**GOAL OF THE EXERCISE**.
Write the listing below again, word for word.

**DATA UNDER STUDY**.

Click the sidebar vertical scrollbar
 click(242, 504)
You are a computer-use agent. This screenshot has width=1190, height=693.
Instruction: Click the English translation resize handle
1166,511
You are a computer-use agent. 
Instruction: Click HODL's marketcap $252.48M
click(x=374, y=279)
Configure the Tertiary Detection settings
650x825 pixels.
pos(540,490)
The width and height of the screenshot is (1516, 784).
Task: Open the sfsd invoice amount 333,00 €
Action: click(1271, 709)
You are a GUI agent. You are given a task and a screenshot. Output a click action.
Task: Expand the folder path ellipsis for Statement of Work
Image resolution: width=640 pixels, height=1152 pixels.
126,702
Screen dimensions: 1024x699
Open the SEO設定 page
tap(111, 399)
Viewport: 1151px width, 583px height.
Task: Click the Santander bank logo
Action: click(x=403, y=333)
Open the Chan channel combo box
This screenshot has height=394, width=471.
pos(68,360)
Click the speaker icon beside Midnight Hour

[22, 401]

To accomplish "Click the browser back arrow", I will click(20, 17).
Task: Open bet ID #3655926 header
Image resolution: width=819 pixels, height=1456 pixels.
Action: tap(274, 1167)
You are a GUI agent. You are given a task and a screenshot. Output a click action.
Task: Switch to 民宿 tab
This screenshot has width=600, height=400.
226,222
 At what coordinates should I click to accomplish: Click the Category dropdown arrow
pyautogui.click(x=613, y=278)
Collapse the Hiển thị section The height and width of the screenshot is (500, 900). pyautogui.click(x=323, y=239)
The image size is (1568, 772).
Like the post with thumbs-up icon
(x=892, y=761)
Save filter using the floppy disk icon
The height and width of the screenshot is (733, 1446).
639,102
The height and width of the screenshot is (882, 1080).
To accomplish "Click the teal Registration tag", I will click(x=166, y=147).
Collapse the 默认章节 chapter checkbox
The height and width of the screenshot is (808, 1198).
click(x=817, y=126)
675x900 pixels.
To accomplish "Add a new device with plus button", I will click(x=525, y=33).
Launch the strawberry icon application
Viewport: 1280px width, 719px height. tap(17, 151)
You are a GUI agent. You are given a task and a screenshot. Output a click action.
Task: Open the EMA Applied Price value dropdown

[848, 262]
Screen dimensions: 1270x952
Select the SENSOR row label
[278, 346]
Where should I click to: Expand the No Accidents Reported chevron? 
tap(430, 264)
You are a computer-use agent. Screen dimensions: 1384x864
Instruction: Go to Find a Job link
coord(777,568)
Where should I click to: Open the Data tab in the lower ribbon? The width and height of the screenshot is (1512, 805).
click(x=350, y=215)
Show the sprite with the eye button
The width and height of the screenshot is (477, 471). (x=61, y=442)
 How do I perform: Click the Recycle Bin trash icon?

**RESPONSE**.
Click the sidebar vertical scrollbar
 click(242, 504)
You are a computer-use agent. This screenshot has width=1190, height=693.
Instruction: Click the English translation resize handle
1166,511
You are a computer-use agent. 
Instruction: Click HODL's marketcap $252.48M
click(x=374, y=279)
Configure the Tertiary Detection settings
650x825 pixels.
pos(540,490)
The width and height of the screenshot is (1516, 784).
Task: Open the sfsd invoice amount 333,00 €
Action: click(1271, 709)
You are a GUI agent. You are given a task and a screenshot. Output a click action.
Task: Expand the folder path ellipsis for Statement of Work
Image resolution: width=640 pixels, height=1152 pixels.
126,702
Screen dimensions: 1024x699
Open the SEO設定 page
tap(111, 399)
Viewport: 1151px width, 583px height.
Task: Click the Santander bank logo
Action: click(x=403, y=333)
Open the Chan channel combo box
This screenshot has height=394, width=471.
pos(68,360)
Click the speaker icon beside Midnight Hour

[22, 401]

To accomplish "Click the browser back arrow", I will click(20, 17).
Task: Open bet ID #3655926 header
Image resolution: width=819 pixels, height=1456 pixels.
Action: tap(274, 1167)
You are a GUI agent. You are given a task and a screenshot. Output a click action.
Task: Switch to 民宿 tab
This screenshot has width=600, height=400.
226,222
 At what coordinates should I click to accomplish: Click the Category dropdown arrow
pyautogui.click(x=613, y=278)
Collapse the Hiển thị section The height and width of the screenshot is (500, 900). pyautogui.click(x=323, y=239)
The image size is (1568, 772).
Like the post with thumbs-up icon
(x=892, y=761)
Save filter using the floppy disk icon
The height and width of the screenshot is (733, 1446).
639,102
The height and width of the screenshot is (882, 1080).
To accomplish "Click the teal Registration tag", I will click(x=166, y=147).
Collapse the 默认章节 chapter checkbox
The height and width of the screenshot is (808, 1198).
click(x=817, y=126)
675x900 pixels.
To accomplish "Add a new device with plus button", I will click(x=525, y=33).
Launch the strawberry icon application
Viewport: 1280px width, 719px height. tap(17, 151)
You are a GUI agent. You are given a task and a screenshot. Output a click action.
Task: Open the EMA Applied Price value dropdown

[848, 262]
Screen dimensions: 1270x952
Select the SENSOR row label
[278, 346]
Where should I click to: Expand the No Accidents Reported chevron? 
tap(430, 264)
You are a computer-use agent. Screen dimensions: 1384x864
Instruction: Go to Find a Job link
coord(777,568)
Where should I click to: Open the Data tab in the lower ribbon? The width and height of the screenshot is (1512, 805).
click(x=350, y=215)
Show the sprite with the eye button
The width and height of the screenshot is (477, 471). (x=61, y=442)
 How do I perform: Click the Recycle Bin trash icon?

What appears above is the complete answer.